## Input material
== Segment start ==

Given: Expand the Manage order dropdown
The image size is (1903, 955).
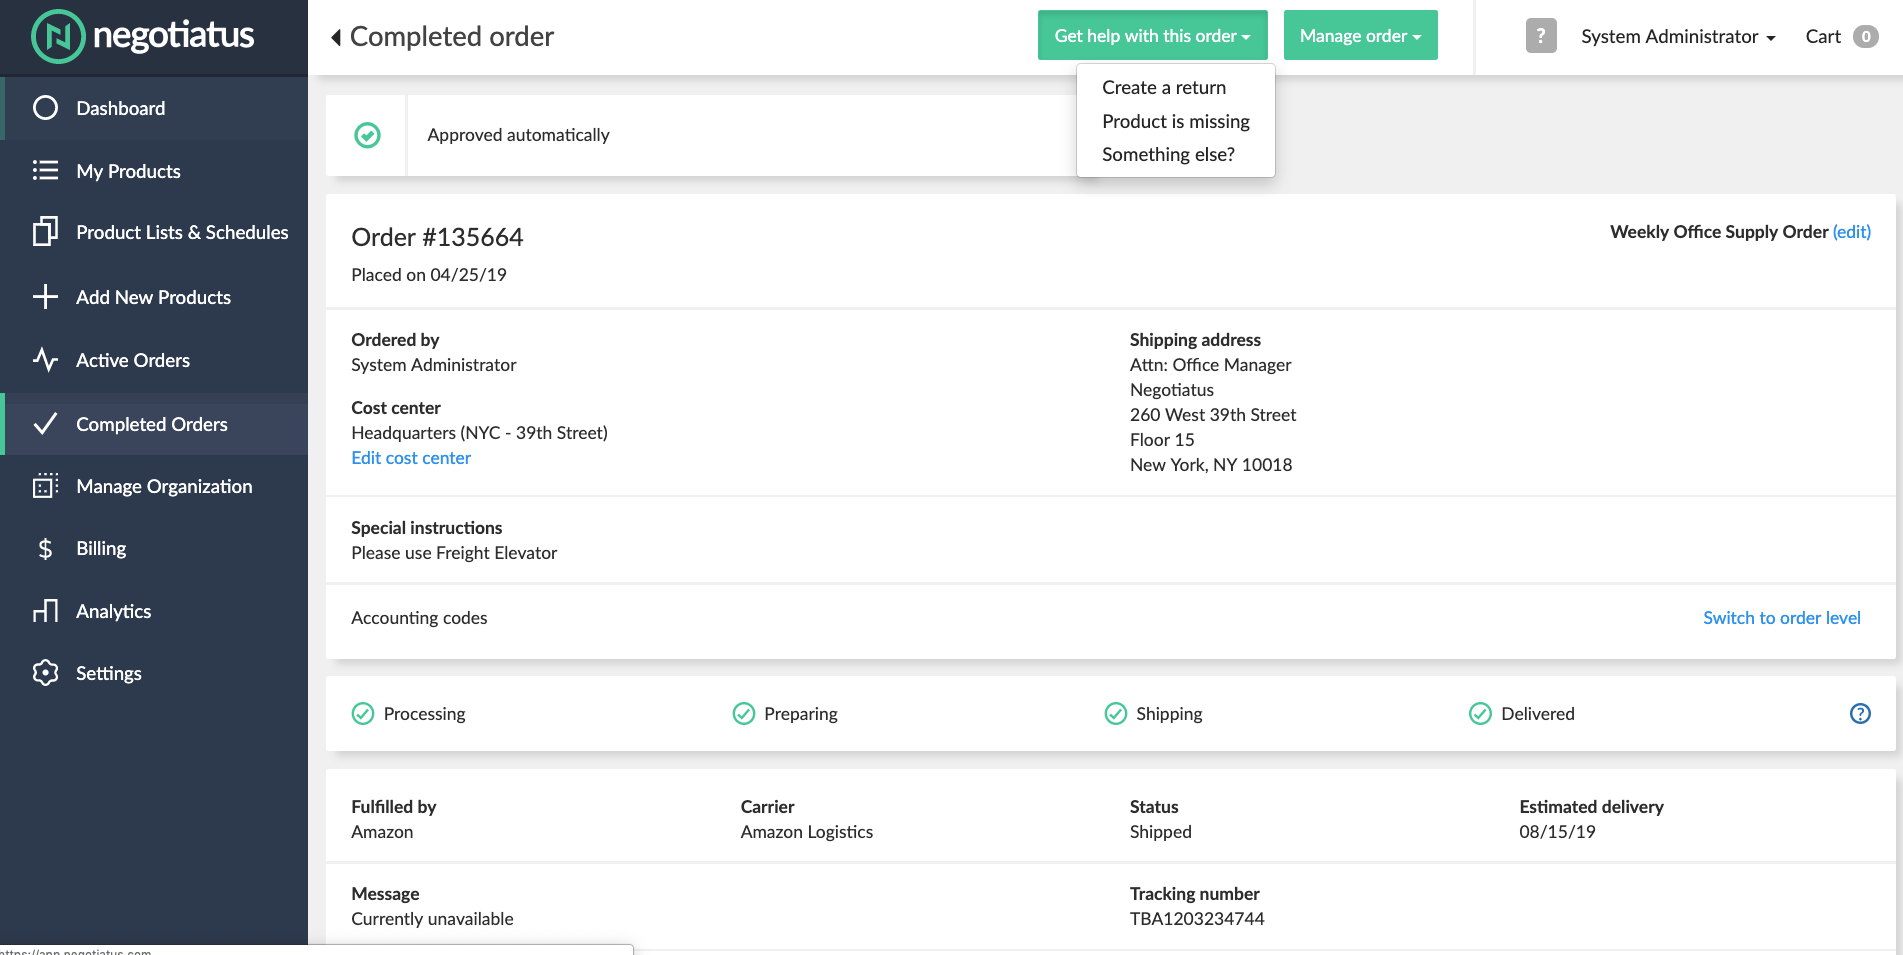Looking at the screenshot, I should point(1360,36).
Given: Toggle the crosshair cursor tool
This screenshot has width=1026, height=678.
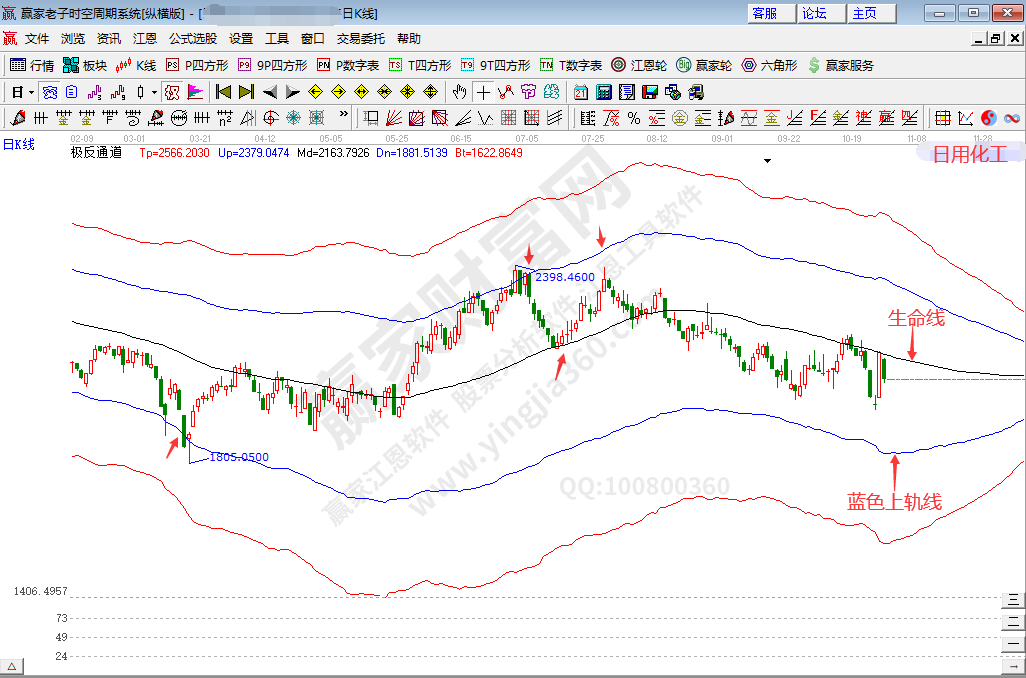Looking at the screenshot, I should pyautogui.click(x=484, y=92).
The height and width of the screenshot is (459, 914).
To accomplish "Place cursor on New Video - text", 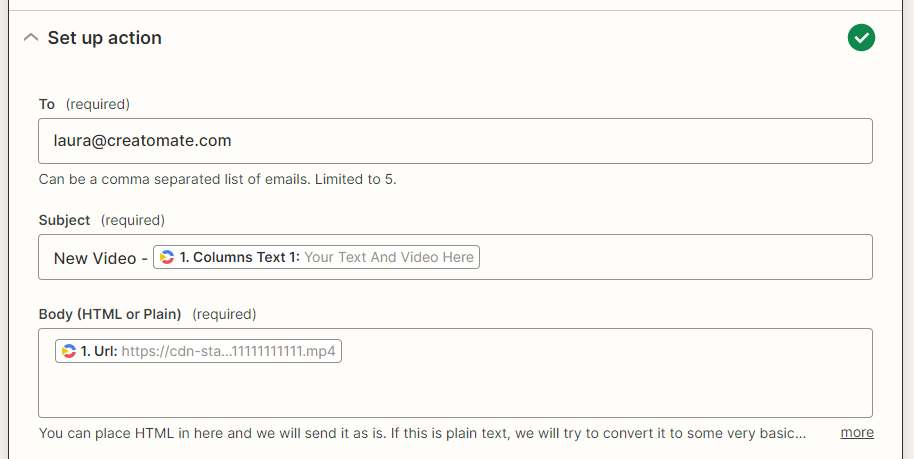I will (100, 258).
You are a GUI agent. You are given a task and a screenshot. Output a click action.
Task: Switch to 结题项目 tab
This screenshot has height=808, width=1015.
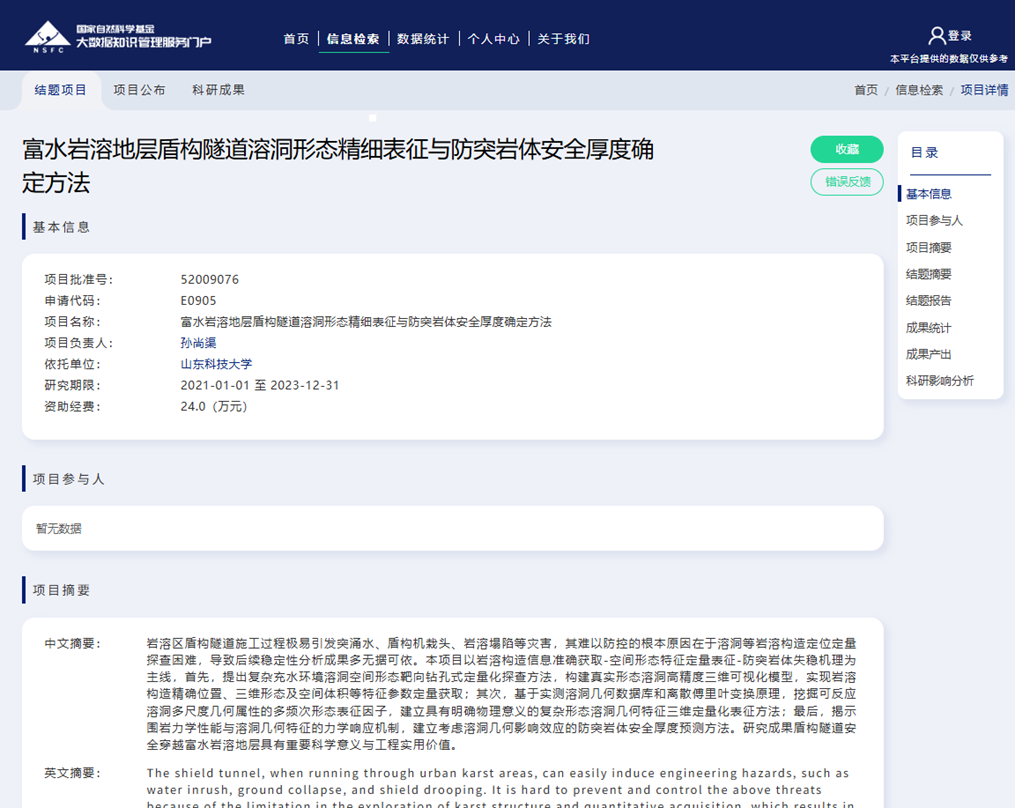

== Segment end ==

## Work to be completed
Could you write out, word for word, the lines from the one containing "You are a GUI" through the last line of the records, leaving out the pictures?

## Solution for this problem
You are a GUI agent. You are given a task and a screenshot. Output a click action.
Task: Switch to 结题项目 tab
This screenshot has height=808, width=1015.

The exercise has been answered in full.